## YOUR ASSIGNMENT
Take the entries below and reproduce them word for word.

Records from a data collection
========
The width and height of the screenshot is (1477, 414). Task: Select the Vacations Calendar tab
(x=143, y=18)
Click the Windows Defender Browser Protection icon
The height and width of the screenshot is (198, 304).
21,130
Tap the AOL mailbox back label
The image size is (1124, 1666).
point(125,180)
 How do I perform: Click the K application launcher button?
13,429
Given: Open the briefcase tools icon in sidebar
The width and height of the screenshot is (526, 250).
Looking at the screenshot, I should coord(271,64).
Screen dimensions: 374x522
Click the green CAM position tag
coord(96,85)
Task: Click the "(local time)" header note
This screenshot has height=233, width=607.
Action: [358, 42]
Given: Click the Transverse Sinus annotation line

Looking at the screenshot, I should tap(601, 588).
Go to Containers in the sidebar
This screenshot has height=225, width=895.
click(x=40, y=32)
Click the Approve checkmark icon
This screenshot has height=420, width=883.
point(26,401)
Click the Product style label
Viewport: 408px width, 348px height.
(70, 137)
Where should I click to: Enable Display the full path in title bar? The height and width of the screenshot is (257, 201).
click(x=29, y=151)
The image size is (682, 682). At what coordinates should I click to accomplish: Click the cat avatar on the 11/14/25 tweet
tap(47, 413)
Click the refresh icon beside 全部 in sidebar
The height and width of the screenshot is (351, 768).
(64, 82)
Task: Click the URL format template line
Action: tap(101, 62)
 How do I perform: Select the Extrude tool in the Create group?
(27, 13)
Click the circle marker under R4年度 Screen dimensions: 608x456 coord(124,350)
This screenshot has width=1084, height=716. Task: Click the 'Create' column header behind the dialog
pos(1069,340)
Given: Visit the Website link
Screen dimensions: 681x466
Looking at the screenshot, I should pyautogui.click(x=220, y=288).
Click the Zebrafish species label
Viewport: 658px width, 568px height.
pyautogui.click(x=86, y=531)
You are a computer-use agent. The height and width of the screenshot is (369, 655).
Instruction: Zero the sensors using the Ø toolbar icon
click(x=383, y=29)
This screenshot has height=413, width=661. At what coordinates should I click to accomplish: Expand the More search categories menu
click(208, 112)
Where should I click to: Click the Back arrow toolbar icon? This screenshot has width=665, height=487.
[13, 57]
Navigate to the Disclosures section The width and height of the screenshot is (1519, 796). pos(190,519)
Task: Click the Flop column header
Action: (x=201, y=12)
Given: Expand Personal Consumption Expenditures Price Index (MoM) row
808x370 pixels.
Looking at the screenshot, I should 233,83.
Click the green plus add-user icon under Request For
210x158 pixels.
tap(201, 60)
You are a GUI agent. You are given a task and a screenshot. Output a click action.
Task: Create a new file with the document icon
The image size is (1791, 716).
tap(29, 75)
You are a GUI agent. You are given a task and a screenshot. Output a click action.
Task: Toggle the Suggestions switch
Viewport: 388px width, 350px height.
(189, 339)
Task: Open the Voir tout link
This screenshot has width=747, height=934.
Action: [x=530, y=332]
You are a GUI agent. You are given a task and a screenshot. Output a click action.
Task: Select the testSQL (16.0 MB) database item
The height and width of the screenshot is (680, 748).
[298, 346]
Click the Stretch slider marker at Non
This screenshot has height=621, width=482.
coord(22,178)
========
## ANSWER TO THIS TASK
The width and height of the screenshot is (1477, 414). Task: Select the Vacations Calendar tab
(x=143, y=18)
Click the Windows Defender Browser Protection icon
The height and width of the screenshot is (198, 304).
21,130
Tap the AOL mailbox back label
The image size is (1124, 1666).
point(125,180)
 How do I perform: Click the K application launcher button?
13,429
Given: Open the briefcase tools icon in sidebar
The width and height of the screenshot is (526, 250).
Looking at the screenshot, I should coord(271,64).
Screen dimensions: 374x522
Click the green CAM position tag
coord(96,85)
Task: Click the "(local time)" header note
This screenshot has height=233, width=607.
Action: [358, 42]
Given: Click the Transverse Sinus annotation line

Looking at the screenshot, I should tap(601, 588).
Go to Containers in the sidebar
This screenshot has height=225, width=895.
click(x=40, y=32)
Click the Approve checkmark icon
This screenshot has height=420, width=883.
point(26,401)
Click the Product style label
Viewport: 408px width, 348px height.
(70, 137)
Where should I click to: Enable Display the full path in title bar? The height and width of the screenshot is (257, 201).
click(x=29, y=151)
The image size is (682, 682). At what coordinates should I click to accomplish: Click the cat avatar on the 11/14/25 tweet
tap(47, 413)
Click the refresh icon beside 全部 in sidebar
The height and width of the screenshot is (351, 768).
(64, 82)
Task: Click the URL format template line
Action: tap(101, 62)
 How do I perform: Select the Extrude tool in the Create group?
(27, 13)
Click the circle marker under R4年度 Screen dimensions: 608x456 coord(124,350)
This screenshot has width=1084, height=716. Task: Click the 'Create' column header behind the dialog
pos(1069,340)
Given: Visit the Website link
Screen dimensions: 681x466
Looking at the screenshot, I should pyautogui.click(x=220, y=288).
Click the Zebrafish species label
Viewport: 658px width, 568px height.
pyautogui.click(x=86, y=531)
You are a computer-use agent. The height and width of the screenshot is (369, 655).
Instruction: Zero the sensors using the Ø toolbar icon
click(x=383, y=29)
This screenshot has height=413, width=661. At what coordinates should I click to accomplish: Expand the More search categories menu
click(208, 112)
Where should I click to: Click the Back arrow toolbar icon? This screenshot has width=665, height=487.
[13, 57]
Navigate to the Disclosures section The width and height of the screenshot is (1519, 796). pos(190,519)
Task: Click the Flop column header
Action: (x=201, y=12)
Given: Expand Personal Consumption Expenditures Price Index (MoM) row
808x370 pixels.
Looking at the screenshot, I should 233,83.
Click the green plus add-user icon under Request For
210x158 pixels.
tap(201, 60)
You are a GUI agent. You are given a task and a screenshot. Output a click action.
Task: Create a new file with the document icon
The image size is (1791, 716).
tap(29, 75)
You are a GUI agent. You are given a task and a screenshot. Output a click action.
Task: Toggle the Suggestions switch
Viewport: 388px width, 350px height.
(189, 339)
Task: Open the Voir tout link
This screenshot has width=747, height=934.
Action: [x=530, y=332]
You are a GUI agent. You are given a task and a screenshot. Output a click action.
Task: Select the testSQL (16.0 MB) database item
The height and width of the screenshot is (680, 748).
[298, 346]
Click the Stretch slider marker at Non
This screenshot has height=621, width=482.
coord(22,178)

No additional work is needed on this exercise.